Звезды заполнили весь небосвод, казались слишком яркими и промороженными. Заря уже давно потухла и темень, таежная темень приблизилась, обступила костер. Деревья, огромные кедры, стояли вкруг костра, стояли задумчиво, словно тоже прислушивались к рассказу.
– Схватил ружье, отцовскую одностволку, патрон, какой попал под руку, и бегом. В правлении сторож был, мог бы, и задержать меня, как-то растерялся, видимо. Только и сказал, что председатель домой ушел. Видел же, что я не в себе, с ружьем. Вот. Я к дому председательскому, там рукой подать, через дорогу от правления, с лету прикладом в раму саданул, только стекла брызнули. Председатель подскочил, слова не успел сказать, я и пальнул. Дробовым патроном пальнул. Но считай рядом, почти в упор, так что дробь-то как пуля пошла. Сломился председатель пополам, свернулся там, за простенком.

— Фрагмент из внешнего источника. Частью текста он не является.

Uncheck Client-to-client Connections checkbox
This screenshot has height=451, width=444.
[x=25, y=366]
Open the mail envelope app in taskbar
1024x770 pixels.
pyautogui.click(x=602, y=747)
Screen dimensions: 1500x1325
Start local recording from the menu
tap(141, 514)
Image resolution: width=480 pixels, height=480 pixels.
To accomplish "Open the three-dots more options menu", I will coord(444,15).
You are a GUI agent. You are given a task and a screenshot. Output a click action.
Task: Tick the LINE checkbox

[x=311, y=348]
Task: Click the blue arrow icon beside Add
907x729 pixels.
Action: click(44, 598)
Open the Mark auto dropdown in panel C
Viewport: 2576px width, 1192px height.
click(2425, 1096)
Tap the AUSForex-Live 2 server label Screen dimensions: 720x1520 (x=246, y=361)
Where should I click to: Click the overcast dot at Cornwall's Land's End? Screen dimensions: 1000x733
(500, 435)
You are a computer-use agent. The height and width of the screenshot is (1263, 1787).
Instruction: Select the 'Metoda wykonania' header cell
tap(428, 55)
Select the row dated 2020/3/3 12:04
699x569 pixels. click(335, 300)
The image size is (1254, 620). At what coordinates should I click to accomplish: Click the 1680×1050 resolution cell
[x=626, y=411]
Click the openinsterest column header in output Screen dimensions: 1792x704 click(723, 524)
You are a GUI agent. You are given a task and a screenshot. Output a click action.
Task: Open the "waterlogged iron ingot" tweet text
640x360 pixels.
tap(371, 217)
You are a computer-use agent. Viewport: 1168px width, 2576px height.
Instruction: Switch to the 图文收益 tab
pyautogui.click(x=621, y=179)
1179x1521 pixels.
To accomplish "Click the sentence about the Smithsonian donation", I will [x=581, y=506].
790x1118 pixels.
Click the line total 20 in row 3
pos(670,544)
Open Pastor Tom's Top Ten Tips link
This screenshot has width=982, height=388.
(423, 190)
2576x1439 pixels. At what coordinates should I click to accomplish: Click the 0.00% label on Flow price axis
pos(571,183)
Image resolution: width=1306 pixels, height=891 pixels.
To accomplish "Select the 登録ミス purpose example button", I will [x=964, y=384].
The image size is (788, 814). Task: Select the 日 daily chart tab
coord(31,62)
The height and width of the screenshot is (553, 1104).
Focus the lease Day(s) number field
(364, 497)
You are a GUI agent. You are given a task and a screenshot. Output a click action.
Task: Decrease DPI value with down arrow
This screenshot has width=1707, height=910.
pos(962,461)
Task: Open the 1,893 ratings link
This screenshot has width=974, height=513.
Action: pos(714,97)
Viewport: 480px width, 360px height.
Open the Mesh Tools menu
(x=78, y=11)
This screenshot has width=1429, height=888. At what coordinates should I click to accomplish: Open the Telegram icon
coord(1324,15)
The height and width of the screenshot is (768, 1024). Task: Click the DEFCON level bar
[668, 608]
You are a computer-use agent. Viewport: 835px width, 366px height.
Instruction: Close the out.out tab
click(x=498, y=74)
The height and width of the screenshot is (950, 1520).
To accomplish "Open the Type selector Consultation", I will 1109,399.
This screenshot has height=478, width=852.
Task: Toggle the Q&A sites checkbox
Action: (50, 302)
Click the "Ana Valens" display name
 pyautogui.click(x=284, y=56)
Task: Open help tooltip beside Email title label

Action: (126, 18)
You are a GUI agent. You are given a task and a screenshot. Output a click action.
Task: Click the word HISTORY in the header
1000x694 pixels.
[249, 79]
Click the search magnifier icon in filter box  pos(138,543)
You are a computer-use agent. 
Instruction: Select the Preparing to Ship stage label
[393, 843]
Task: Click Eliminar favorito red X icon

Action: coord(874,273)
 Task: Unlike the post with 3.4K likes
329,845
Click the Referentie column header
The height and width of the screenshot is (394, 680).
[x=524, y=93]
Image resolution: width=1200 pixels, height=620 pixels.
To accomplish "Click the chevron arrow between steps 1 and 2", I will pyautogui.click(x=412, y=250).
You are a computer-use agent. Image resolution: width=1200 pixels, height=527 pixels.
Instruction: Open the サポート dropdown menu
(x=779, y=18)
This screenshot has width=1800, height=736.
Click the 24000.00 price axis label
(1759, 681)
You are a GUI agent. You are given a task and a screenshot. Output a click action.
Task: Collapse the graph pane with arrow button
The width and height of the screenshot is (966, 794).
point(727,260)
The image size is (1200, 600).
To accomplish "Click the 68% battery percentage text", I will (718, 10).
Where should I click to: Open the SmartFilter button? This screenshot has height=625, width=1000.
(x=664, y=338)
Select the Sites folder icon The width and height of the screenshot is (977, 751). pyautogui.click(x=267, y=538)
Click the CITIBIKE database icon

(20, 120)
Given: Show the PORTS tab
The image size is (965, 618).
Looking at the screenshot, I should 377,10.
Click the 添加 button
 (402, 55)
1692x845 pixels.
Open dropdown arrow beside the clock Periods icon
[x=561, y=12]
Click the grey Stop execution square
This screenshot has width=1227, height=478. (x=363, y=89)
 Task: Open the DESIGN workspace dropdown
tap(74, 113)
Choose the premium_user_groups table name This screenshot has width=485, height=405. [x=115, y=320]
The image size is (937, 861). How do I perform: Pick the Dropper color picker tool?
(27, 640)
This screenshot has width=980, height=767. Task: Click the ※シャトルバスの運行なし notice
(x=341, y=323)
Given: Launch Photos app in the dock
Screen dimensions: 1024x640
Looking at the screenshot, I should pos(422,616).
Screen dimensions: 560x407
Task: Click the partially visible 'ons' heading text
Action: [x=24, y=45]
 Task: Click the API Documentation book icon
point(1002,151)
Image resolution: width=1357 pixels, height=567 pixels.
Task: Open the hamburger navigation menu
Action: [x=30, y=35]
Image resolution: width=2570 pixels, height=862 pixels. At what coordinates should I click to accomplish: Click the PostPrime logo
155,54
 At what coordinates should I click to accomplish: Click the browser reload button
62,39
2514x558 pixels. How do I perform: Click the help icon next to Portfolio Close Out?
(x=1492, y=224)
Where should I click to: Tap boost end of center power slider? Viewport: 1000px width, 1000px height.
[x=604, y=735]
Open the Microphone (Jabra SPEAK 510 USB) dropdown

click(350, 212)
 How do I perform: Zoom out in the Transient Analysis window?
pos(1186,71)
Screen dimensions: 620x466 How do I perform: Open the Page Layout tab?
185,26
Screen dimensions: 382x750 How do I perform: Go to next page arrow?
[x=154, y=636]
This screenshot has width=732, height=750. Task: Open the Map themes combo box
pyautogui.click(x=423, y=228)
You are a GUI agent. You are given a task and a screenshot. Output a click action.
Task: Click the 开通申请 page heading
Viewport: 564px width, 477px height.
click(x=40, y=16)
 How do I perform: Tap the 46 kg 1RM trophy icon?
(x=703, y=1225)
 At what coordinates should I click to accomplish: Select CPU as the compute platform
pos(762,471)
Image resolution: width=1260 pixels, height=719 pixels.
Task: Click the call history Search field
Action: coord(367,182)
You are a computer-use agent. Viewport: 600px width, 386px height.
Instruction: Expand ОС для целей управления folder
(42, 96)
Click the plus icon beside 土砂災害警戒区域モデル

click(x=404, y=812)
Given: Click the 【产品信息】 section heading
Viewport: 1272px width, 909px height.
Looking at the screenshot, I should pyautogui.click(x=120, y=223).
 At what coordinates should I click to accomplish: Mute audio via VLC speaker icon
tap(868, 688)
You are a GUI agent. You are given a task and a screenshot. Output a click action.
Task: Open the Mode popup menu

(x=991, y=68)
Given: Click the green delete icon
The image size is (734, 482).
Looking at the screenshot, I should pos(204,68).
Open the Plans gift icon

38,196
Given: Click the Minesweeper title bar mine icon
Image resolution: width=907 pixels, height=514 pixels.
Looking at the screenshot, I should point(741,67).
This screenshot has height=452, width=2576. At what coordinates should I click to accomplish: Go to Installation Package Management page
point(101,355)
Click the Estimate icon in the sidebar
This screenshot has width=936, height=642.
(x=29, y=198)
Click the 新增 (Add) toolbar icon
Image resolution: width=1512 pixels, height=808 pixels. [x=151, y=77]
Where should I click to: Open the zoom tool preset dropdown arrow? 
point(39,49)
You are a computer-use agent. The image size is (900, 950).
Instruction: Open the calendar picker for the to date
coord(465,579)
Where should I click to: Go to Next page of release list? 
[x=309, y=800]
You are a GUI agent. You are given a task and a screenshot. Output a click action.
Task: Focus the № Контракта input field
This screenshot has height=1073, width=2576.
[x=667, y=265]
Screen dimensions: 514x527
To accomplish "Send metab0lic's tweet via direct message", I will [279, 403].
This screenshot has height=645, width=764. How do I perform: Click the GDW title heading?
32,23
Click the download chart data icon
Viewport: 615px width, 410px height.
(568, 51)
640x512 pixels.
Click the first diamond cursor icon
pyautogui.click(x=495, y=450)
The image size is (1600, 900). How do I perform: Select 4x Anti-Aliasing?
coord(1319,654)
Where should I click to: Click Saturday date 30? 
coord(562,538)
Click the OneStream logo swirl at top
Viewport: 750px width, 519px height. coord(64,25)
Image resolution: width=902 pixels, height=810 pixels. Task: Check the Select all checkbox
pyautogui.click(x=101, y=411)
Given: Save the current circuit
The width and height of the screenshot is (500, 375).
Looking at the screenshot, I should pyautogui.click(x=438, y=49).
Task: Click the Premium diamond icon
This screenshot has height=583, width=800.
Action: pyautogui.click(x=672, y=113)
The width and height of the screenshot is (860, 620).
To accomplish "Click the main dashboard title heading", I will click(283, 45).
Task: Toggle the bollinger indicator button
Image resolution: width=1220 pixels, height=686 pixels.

В небе, вдруг, возник какой-то звук, бывает так: тишина, тишина и ниоткуда, ни из чего звук, протяжный такой, начинается с высокой ноты, а потом все ниже, все гуще, и уж совсем было должен в бас перейти, а он возьми, да и оборвись. Странно так, как бы и не по себе даже. А Толяныч улыбнулся своей скупой, будто насильно сотворенной улыбкой, на меня глянул и большим пальцем себе за спину показывает, вроде и за спину, а вроде и в небо:
– Трубят, бесовы дети. Трубят. – И сплюнул, отвернувшись.
Я сидел, подобравшись, несколько опешив и, почему-то не решился спросить, о ком он говорит и что это за звук, так внезапно прилетевший откуда-то с неба, а может и не с неба вовсе, а совсем даже из-за лесов, с дальних сопок.
– Может, и спасли бы, да где там, – разошлась дробь-то, разлетелась.… Как мне лихо стало, как дурно, когда осознал, что натворил. Думал там же и сам кончусь. Патрона боле не было, а то кончил бы и себя. Суматоха такая, подводу откуда-то пригнали, все суетятся, бегают, председателя вытаскивают.… А я на корячках у завалинки, весь в блевотине и ненависти к самому себе…. О, Господи! Не прощенный я у тебя…
Я увидел, как он коротко перекрестился, торопливо так и коротко. Не подумал бы даже, что он верует. Да ведь многие в наше время и не веруют вовсе, а крестятся, как бы оправдывая себя тем, что не убудет, мол, если перекреститься, на всякий случай.
Здесь же, возле костра, на чурке стоял черный, годами закопченный чайник, с помятыми боками и изогнутым носиком. Толяныч поднял его, заглянул внутрь:
– А хотите чаю? Я свежий заварю, свежий, со смородиной. – И не дожидаясь ответа, ушагал в темень, на ключ. Ключ, что за зимовьем, никогда не замерзает. Вернувшись, повесил чайник над костром. Движения аккуратны, точны, словно выверены, ни одна капля воды не скатилась, не ударилась в огонь.
– Только к обеду, на другой день меня забрали. Любаня, суженая моя, уже все слезы выреветь успела. Как же мы с ней расстались-то? Как же.… Вот. Расстались. Лишь ночью, перед этим страшным событием, крепко сговорились, что ждать меня будет из армии. Крепко-накрепко. И сразу, как вернусь, так и свадьбу сыграем. Любаня…. Вот тебе и армия получилась. Армия! – Толяныч качался всем телом и сильно клонил набок голову, словно так и хотел надломить себе становую жилу. Тень от него, раскачивающегося в своем горе, металась по ближней тайге, куда доставал свет от костра.
Долго молчал рассказчик, больно вспоминая прожитое, потом очнулся, встрепенулся даже, стал хлопотать. Заварил вкусный, пахучий чай, от которого вкруг костра поплыл смородишный дух, все шире и шире захватывая пространство, подложил несколько поленьев, сдвинул сгоревшие. Обдав кипятком кружку, сплеснул взвар на ближний снег и налил мне духмяного чаю. Чай был так терпок, так необычен, что не хотелось от него отрываться.